Worked Solution
✓ Verified(i) Embezzlement discovered in April 2012 — before approval of financial statements:
As per AS 4 — Contingencies and Events Occurring after the Balance Sheet Date (issued by ICAI), events occurring after the balance sheet date are classified as either adjusting events or non-adjusting events.
Adjusting events are those that provide additional evidence of conditions that existed at the balance sheet date. Such events require adjustment of assets and liabilities in the financial statements.
In the present case, the embezzlement of ₹ 6,00,000 actually occurred during March 2012, i.e., before the balance sheet date of 31st March, 2012. The fact that it came to the notice of management only in April 2012 does not alter the underlying condition — the cash was already missing as on 31st March, 2012.
Since the financial statements have not yet been approved by the Board of Directors, the company is still in a position to incorporate the adjustment. Therefore, the embezzlement should be adjusted in the books of accounts for the year ended 31st March, 2012. The loss of ₹ 6,00,000 should be recognised and the cash/asset balance should be reduced accordingly.
(ii) Embezzlement discovered only after approval of financial statements:
If the embezzlement of ₹ 6,00,000 comes to the notice of management only after the Board of Directors has approved the financial statements, then it is no longer possible to adjust the financial statements for the year ended 31st March, 2012, as those statements stand finalised.
In such a situation, the loss arising from the embezzlement will have to be recorded in the books of accounts of the subsequent accounting year (i.e., the year ending 31st March, 2013) when it is discovered and quantified.
However, if the amount is material, appropriate disclosure may be made so that users of financial statements are aware of the event.
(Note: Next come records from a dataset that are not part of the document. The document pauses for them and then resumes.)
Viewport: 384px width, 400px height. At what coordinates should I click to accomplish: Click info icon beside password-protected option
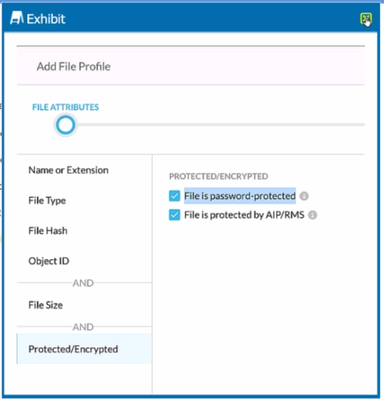(304, 196)
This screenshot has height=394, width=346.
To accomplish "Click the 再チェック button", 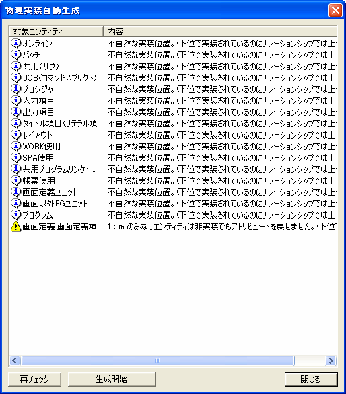I will [x=35, y=379].
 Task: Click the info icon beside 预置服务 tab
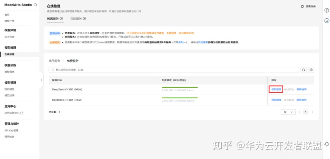(x=61, y=19)
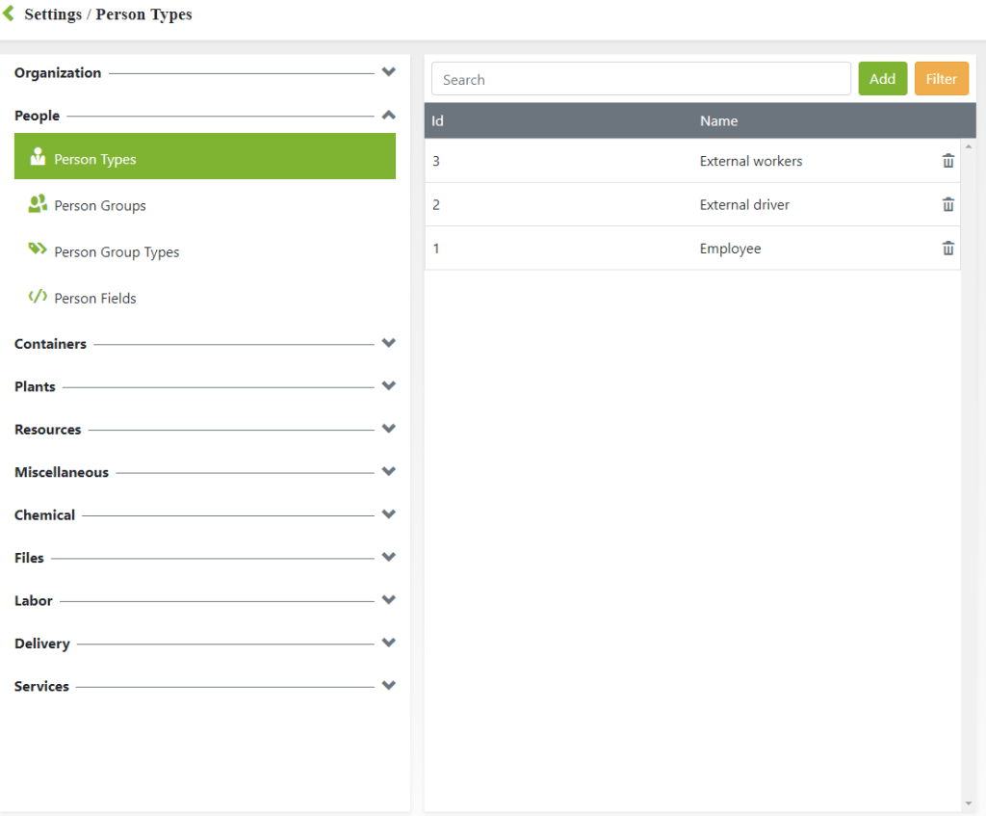986x816 pixels.
Task: Click the orange Filter button
Action: (941, 79)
AS 4 requires that events of such importance that they could influence decisions of users should be disclosed even if adjustment is not possible.
Conclusion: The key distinction lies in the timing of discovery relative to the approval of financial statements. Since the embezzlement originated before the balance sheet date, it is an adjusting event if discovered before approval, and must be accounted for in the year ended 31st March, 2012. If discovered after approval, it must be accounted for in the next year.
Write it like this
1The skeleton
- Lead with the AS 4 classification framework — state upfront that events after the balance sheet date are either 'adjusting' or 'non-adjusting'; this signals to the examiner you know the governing structure before you even touch the facts.
- Pin the condition to the balance sheet date — explicitly state that the embezzlement occurred in March 2012, meaning the condition existed at 31st March 2012; this is the hinge the whole answer turns on and examiners look for it verbatim.
- Invoke the board approval status as the deciding factor — since financials are not yet approved, you still have a window to adjust; name this condition directly because it's what separates an adjusting event from a post-approval disclosure situation.
- State the accounting treatment in one clean line — 'the loss of ₹ 6,00,000 should be recognised and cash balance reduced accordingly'; don't leave the examiner guessing what the journal impact is.
- Cover the alternate scenario briefly — one sentence on what happens if discovered after approval (next year's books + disclosure if material); this shows you understand the full AS 4 framework and earns the last half-mark many students drop.
2Examiner-rewarded phrases
3Common trap
Most students correctly identify it as an 'adjusting event' but never explain *why* — they skip the logic that the condition (cash missing) existed *before* 31st March 2012, which is the actual reason it qualifies. Examiners award marks for that causal link, not just the conclusion.